Susanne Bei der Wieden steht künftig an der Spitze der Evangelisch-reformierten Kirche. Am 4. September wird sie mit einem Gottesdienst feierlich eingeführt.
Leer (epd). Fast wäre Susanne Bei der Wieden Kirchenmusikerin geworden, doch dann war die Liebe zur Theologie doch stärker. Nun rückt die 54-jährige promovierte Pfarrerin in ein theologisches Leitungsamt: Am 4. September um 14 Uhr wird sie mit einem Gottesdienst in der Großen Kirche in Leer als neue Kirchenpräsidentin der Evangelisch-reformierten Kirche eingeführt.
Sie steht damit künftig an der Spitze einer Kirche mit rund
168.500 Mitgliedern in 143 Gemeinden zwischen Ostfriesland und dem Allgäu. Sie alle sind dem reformierten Bekenntnis verpflichtet, das sich an den Schweizer Reformatoren Ulrich Zwingli (1484-1531) und Johannes Calvin (1509-1564) orientiert - diese rein reformierte Prägung hat bundesweit nur diese Landeskirche.
Bei der Wieden, bisher Pfarrerin in Frankfurt am Main, ist die erste Frau im Amt der Kirchenpräsidentin. Und sie freut sich auf diese Aufgabe: «Kirche braucht Leidenschaft und Diskutierfreudigkeit», sagt sie. «So ist die reformierte Kirche, und so bin ich auch.» Die Theologin war im März von der reformierten Gesamtsynode in das Leitungsamt gewählt worden. Sie ist Nachfolgerin von Martin Heimbucher, der Ende Juli in den Ruhestand ging.

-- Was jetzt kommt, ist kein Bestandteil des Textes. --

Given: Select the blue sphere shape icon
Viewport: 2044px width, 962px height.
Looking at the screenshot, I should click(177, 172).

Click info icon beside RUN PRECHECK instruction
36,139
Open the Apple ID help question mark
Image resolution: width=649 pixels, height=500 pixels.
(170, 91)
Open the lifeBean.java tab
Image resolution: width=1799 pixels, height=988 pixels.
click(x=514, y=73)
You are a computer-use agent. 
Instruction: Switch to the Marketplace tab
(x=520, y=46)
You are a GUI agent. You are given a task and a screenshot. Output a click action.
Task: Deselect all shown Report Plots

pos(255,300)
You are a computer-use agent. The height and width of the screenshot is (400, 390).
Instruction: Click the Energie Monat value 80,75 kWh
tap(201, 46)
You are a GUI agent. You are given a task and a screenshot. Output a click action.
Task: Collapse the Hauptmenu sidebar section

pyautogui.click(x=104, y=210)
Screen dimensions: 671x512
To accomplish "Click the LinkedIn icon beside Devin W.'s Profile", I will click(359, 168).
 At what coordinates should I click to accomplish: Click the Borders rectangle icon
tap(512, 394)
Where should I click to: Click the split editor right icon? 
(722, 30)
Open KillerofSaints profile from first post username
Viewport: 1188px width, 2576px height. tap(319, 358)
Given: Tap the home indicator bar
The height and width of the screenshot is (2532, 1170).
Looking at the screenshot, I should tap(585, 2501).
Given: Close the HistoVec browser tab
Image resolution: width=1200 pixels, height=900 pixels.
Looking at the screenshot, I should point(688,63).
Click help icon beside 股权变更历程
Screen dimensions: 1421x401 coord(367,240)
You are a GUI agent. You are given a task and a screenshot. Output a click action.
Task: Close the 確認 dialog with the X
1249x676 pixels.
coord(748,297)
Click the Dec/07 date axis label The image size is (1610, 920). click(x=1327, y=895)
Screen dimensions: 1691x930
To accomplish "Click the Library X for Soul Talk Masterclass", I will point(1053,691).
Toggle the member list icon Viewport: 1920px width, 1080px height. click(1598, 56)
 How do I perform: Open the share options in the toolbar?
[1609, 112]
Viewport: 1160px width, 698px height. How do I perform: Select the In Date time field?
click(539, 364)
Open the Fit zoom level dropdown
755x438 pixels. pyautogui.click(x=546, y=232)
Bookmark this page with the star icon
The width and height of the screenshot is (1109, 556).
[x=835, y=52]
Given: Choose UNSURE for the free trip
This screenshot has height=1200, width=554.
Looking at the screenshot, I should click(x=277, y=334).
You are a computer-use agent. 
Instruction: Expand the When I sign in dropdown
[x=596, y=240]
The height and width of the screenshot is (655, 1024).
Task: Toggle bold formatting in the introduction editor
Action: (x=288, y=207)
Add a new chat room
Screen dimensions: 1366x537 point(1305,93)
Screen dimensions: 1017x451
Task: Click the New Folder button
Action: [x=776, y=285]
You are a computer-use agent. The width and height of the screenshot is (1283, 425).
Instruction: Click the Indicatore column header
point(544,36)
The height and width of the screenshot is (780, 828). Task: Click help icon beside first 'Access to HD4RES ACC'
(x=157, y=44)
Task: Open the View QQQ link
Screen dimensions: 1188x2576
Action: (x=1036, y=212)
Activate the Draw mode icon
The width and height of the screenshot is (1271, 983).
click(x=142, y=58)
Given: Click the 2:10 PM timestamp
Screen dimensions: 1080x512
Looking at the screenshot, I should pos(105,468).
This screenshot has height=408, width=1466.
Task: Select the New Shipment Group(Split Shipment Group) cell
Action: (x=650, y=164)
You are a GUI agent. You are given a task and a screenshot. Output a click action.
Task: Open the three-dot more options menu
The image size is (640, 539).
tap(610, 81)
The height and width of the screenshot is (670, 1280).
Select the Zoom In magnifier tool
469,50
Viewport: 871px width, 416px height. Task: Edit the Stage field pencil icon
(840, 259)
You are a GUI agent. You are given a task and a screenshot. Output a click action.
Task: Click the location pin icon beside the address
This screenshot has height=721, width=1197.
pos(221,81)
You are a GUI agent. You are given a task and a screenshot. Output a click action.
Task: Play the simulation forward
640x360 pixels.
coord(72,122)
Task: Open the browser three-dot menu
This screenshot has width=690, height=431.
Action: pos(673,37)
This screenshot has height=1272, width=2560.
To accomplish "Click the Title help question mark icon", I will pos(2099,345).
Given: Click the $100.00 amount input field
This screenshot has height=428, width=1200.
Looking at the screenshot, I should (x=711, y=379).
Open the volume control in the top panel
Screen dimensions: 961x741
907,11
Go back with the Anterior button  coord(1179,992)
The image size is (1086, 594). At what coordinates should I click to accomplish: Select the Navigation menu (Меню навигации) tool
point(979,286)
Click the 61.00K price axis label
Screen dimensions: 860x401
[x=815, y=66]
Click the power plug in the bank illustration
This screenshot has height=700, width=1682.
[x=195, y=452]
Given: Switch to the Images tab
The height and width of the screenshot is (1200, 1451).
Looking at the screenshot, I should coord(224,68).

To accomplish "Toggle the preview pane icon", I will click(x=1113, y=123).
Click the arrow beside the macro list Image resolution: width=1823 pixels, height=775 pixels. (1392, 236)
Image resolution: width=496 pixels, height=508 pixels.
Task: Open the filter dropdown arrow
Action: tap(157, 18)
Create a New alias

Die Kirche müsse nahe an den Menschen sein, betont Bei der Wieden, die verheiratet ist und eine Tochter hat. Dabei reicht es ihr nicht, nur ein netter Akteur im Quartier unter anderen zu sein: «Wir müssen erkennbar sein und uns fragen, was unser Auftrag ist und welche Werte der Bibel dabei wichtig sind.» Aktuelle Themen, zu denen die Kirche gefragt sei, gebe es genug: «Das beginnt beim Klimawandel und der wachsenden Armut in der Gesellschaft. Wie gehen wir mit Geflüchteten um und wie stehen wir als Friedensbotschafter zu autonomen Waffen?»
Bei der Wieden warnt davor, kirchliches Handeln zu sehr von der Mitgliederentwicklung bestimmen zu lassen. «Eine kleine Kirche mit einer klaren Botschaft kann stärker sein als eine Vereinskirche mit vielen Mitgliedern.» Die kirchliche Botschaft dürfe nicht zu «glatt» sein und müsse auch mal provozieren.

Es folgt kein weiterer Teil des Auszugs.